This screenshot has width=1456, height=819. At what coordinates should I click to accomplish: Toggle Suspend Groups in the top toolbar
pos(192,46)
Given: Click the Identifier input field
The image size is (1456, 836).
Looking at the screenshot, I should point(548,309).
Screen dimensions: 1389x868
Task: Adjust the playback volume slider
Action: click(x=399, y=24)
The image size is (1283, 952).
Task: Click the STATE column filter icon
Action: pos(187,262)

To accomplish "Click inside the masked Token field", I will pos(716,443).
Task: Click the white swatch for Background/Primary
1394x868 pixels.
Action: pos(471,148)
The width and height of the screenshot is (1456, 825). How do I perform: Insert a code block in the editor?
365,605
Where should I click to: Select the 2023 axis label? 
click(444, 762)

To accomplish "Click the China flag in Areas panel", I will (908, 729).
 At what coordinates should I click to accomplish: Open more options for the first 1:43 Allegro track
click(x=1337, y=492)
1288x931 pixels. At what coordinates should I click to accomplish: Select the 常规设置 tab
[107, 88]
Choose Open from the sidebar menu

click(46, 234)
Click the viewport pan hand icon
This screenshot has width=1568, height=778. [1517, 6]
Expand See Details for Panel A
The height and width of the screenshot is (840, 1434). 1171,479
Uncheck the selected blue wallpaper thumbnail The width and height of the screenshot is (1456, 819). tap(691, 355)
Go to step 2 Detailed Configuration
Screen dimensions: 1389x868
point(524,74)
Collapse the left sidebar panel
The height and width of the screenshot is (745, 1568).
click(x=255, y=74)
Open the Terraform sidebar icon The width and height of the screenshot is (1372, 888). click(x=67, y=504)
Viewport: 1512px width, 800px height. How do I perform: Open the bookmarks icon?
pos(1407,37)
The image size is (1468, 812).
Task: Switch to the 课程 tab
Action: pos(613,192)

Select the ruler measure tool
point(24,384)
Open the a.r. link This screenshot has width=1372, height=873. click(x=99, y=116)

WHAT THE EXERCISE ASKS ▸ Give the data again, exactly as written.

EXERCISE SOLUTION ▸
This screenshot has width=1456, height=819. At what coordinates should I click to accomplish: Toggle Suspend Groups in the top toolbar
pos(192,46)
Given: Click the Identifier input field
The image size is (1456, 836).
Looking at the screenshot, I should point(548,309).
Screen dimensions: 1389x868
Task: Adjust the playback volume slider
Action: click(x=399, y=24)
The image size is (1283, 952).
Task: Click the STATE column filter icon
Action: pos(187,262)

To accomplish "Click inside the masked Token field", I will pos(716,443).
Task: Click the white swatch for Background/Primary
1394x868 pixels.
Action: pos(471,148)
The width and height of the screenshot is (1456, 825). How do I perform: Insert a code block in the editor?
365,605
Where should I click to: Select the 2023 axis label? 
click(444, 762)

To accomplish "Click the China flag in Areas panel", I will (908, 729).
 At what coordinates should I click to accomplish: Open more options for the first 1:43 Allegro track
click(x=1337, y=492)
1288x931 pixels. At what coordinates should I click to accomplish: Select the 常规设置 tab
[107, 88]
Choose Open from the sidebar menu

click(46, 234)
Click the viewport pan hand icon
This screenshot has width=1568, height=778. [1517, 6]
Expand See Details for Panel A
The height and width of the screenshot is (840, 1434). 1171,479
Uncheck the selected blue wallpaper thumbnail The width and height of the screenshot is (1456, 819). tap(691, 355)
Go to step 2 Detailed Configuration
Screen dimensions: 1389x868
point(524,74)
Collapse the left sidebar panel
The height and width of the screenshot is (745, 1568).
click(x=255, y=74)
Open the Terraform sidebar icon The width and height of the screenshot is (1372, 888). click(x=67, y=504)
Viewport: 1512px width, 800px height. How do I perform: Open the bookmarks icon?
pos(1407,37)
The image size is (1468, 812).
Task: Switch to the 课程 tab
Action: pos(613,192)

Select the ruler measure tool
point(24,384)
Open the a.r. link This screenshot has width=1372, height=873. click(x=99, y=116)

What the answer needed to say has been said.